FOCR Participates in Deloitte and Touche's Women's Initiative Seminar on Breast Cancer

As part of FOCR’s efforts to educate about the importance of research this past breast cancer awareness month, FOCR coordinated a web seminar with Deloitte and Touche in New York that brought in renowned doctor and researcher Dr. Larry Norton, Medical Director of the Evelyn H. Lauder Breast Center at Memorial Sloan-Kettering in NYC.  The event, which was part of a larger series put together by Deloitte’s Women’s Initiative (WIN), reached thousands of Deloitte and Touche employees nation-wide through ‘web-nar’ enabled technology.  The session included a powerpoint presentation by Dr.
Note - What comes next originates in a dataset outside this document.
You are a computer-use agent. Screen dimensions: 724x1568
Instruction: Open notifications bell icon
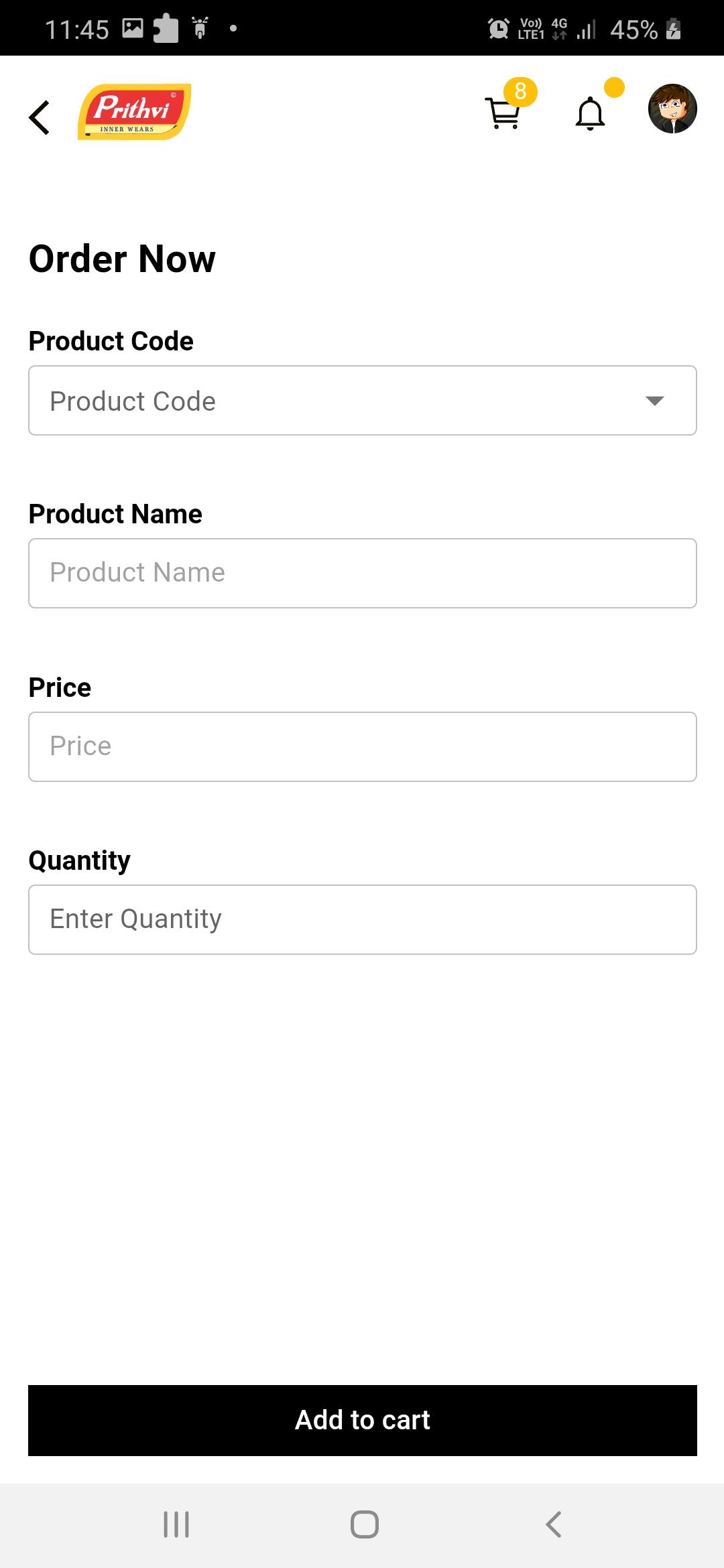point(590,113)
Norton, an introduction to cancer advocacy from Friends of Cancer Research chair and founder, Dr. Ellen Sigal, and a live question and answer session in which Deloitte and Touche employees from across the nation participated by sending in questions over the internet.
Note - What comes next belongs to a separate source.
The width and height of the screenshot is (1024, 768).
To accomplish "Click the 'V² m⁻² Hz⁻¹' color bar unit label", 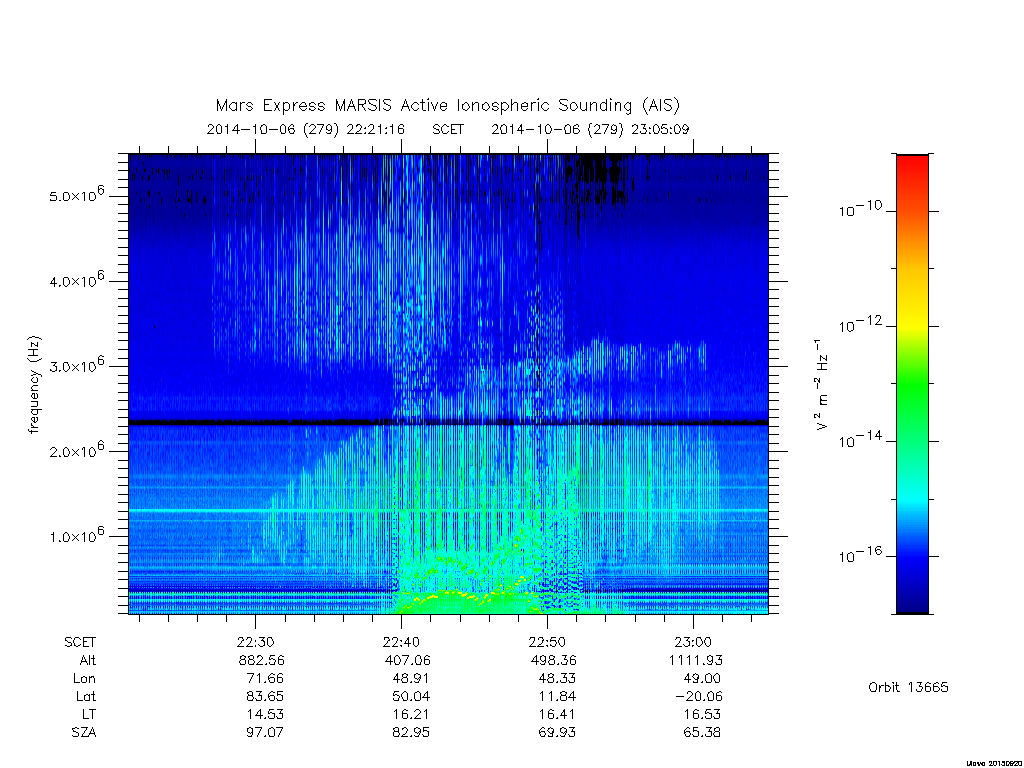I will 822,384.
Beginning with a brief history of breast cancer, Dr. Norton highlighted the contributions of Dr. William Stewart-Halstead, who is often heralded as the father of breast cancer surgery.  Pre-Halstead, a breast cancer diagnosis was essentially a death sentence, Norton explained.  He also noted the stigma originally associated with women who had breast cancer; “They were like lepers,” Norton said of the embarrassment the disease caused for the family and community.  Halstead revolutionized the treatment of breast cancer by suggesting that the entire breast be removed, including the lymph nodes near the breast and the muscles on the chest wall.  While a dramatic and large operation, the procedure did cut down on deaths caused by breast cancer, however, it still was not the cure-all.  “Cancer cells actually spread to all different parts of the body depending on the information in each cell, which is why adjunct therapy is necessary because other cancer cells exist outside of the breast area.”

Dr. Norton went on to explain the increases in curing patients with breast cancer over time, pointing to the 1980’s as the ‘half-way’ mark.   With the use of better drugs in the mid-eighties close to 60% were being cured, and by the 1990’s the statistic had reached the 80-90% range or higher for many categories for patients.  These successes hinge on advances in cancer research that enabled doctors to understand the science behind the cancer cells and cancer treatments.  “What we call breast cancer is actually at least six different diseases, possibly up to 9.”  There are different cells responsible for the cancer;  Norton discussed five: Luminal A, Luminal B, Normal, HER2, and Basal Type.  “The biology of cancer is complex but decipherable,” Norton said of the progress being made in understanding and treating breast cancer today.   He went on to discuss new findings such as a low fat diet has been proven to decrease the risk of cancer returning to current patients and the introduction of the digital mammography procedure.  Norton said he is also encouraged by breast MRI’s in the MRI’s ability to show blood vessels.  However, Norton cautioned against this being a replacement to mammograms, saying they should be used together and they are not necessarily for everyone.  Dr. Norton outlined his top five major suggestions to the women in preventing breast cancer: 

  1. Know your family history
  2. Get expert counseling
  3. Screening- mammography, self breast exam
  4. Eat mostly vegetarian diet and exercise
  5. Avoiding extra estrogen – especially hormone replacement for post menopausal women.  There are alternatives to treating post-menopausal symptoms that do not include taking extra estrogen, Norton said.

Dr. Norton also emphasized the importance of being an educated patient; ask questions, obtain a second opinion.  “A good doctor should not balk at a patient wanting a second opinion; how they respond is like an acid test.”  Look for a doctor who is involved with research, cancer centers, clinical trials – some form of peer review, Dr. Norton suggested.

Additionally, if not most importantly, Dr. Norton stressed the multi-level benefits of clinical trials – for current patients, future patients, researchers, and doctors.   “Every reason to be in a clinical trial; the worst is you would be the very best standard treatment… we would not know what we know today if it weren’t for clinical trials.”